#### Problem details:
Copy out the entries word for word, starting at the line with "This screenshot has height=293, width=824." and ending at the line with "click(70, 137)", with both of those lines included.

──────────

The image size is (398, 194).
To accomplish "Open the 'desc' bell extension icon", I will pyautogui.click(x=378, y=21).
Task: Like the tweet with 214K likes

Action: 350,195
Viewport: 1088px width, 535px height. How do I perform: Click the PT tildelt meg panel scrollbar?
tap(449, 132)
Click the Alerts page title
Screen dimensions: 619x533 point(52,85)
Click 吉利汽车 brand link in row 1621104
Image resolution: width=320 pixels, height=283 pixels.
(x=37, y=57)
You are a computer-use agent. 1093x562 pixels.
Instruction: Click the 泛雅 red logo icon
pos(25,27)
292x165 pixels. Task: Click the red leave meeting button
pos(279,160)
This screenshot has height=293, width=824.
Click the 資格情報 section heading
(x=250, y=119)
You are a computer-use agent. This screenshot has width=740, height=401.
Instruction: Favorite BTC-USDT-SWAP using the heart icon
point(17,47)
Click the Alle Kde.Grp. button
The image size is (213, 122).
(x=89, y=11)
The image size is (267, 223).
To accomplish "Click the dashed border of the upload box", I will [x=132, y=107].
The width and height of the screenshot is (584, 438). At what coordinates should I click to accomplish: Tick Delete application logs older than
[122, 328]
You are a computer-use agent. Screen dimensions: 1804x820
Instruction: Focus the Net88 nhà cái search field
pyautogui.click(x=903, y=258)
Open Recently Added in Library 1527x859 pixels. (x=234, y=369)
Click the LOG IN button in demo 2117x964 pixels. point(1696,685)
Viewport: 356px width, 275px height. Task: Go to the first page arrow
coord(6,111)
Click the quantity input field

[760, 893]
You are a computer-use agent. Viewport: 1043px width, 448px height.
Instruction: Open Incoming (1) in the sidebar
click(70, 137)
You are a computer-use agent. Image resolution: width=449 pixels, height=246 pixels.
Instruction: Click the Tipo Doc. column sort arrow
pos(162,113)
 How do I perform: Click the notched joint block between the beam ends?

──────────

#### Correct result:
This screenshot has height=293, width=824.
Click the 資格情報 section heading
(x=250, y=119)
You are a computer-use agent. This screenshot has width=740, height=401.
Instruction: Favorite BTC-USDT-SWAP using the heart icon
point(17,47)
Click the Alle Kde.Grp. button
The image size is (213, 122).
(x=89, y=11)
The image size is (267, 223).
To accomplish "Click the dashed border of the upload box", I will [x=132, y=107].
The width and height of the screenshot is (584, 438). At what coordinates should I click to accomplish: Tick Delete application logs older than
[122, 328]
You are a computer-use agent. Screen dimensions: 1804x820
Instruction: Focus the Net88 nhà cái search field
pyautogui.click(x=903, y=258)
Open Recently Added in Library 1527x859 pixels. (x=234, y=369)
Click the LOG IN button in demo 2117x964 pixels. point(1696,685)
Viewport: 356px width, 275px height. Task: Go to the first page arrow
coord(6,111)
Click the quantity input field

[760, 893]
You are a computer-use agent. Viewport: 1043px width, 448px height.
Instruction: Open Incoming (1) in the sidebar
click(70, 137)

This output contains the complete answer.